Between 1992 and 1997 a diagnostic tympanocentesis was performed in 398 Costa Rican patients with acute otitis media. Middle ear fluid was obtained for culture and minimal inhibitory concentrations were determined by the E-test technique in those isolates obtained between October, 1995, and January, 1997.
The most common pathogens cultured were Streptococcus pneumoniae (30%), Haemophilus influenzae (14%), Staphylococcus aureus (4%) and Streptococcus pyogenes (4%). Moraxella catarrhalis was uncommon.
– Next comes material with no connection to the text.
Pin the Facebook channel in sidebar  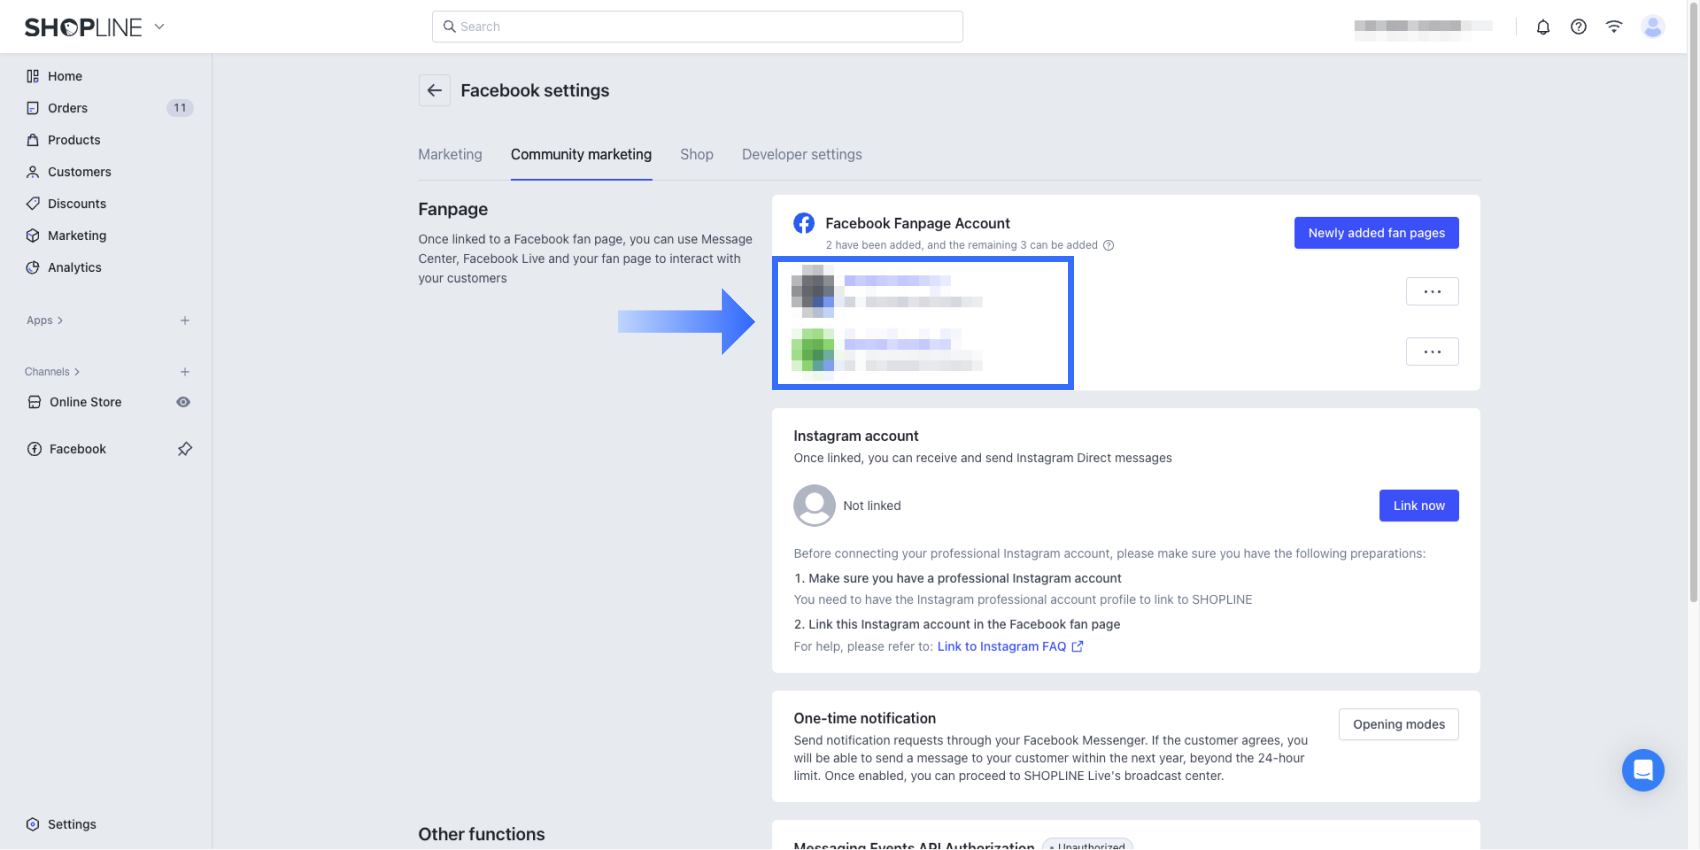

Beta-lactamase production was low (3.7%) among the H. influenzae isolates but frequent among the Staphylococcus aureus (57.1%) and M. catarrhalis (100%) strains. Overall 9 of 46 S. pneumoniae isolates (19.6%) exhibited decreased susceptibility to penicillin of which 8 isolates (17.4%) showed intermediate and one strain (2.2%) high level resistance. Among the penicillin-susceptible S. pneumoniae isolates, susceptibility to the following antimicrobials was: 81%, azithromycin; 89%, clarithromycin; and 100%, ceftriaxone and trimethoprim-sulfamethoxazole (TMP-SMX). Among the penicillin-resistant S. pneumoniae isolates the percentage of susceptible strains was 89% for azithromycin, clarithromycin and ceftriaxone and 67% for TMP-SMX.
Based on this microbiologic information the agents considered first line drugs in the treatment of acute otitis media in Costa Rica remain amoxicillin or TMP-SMX.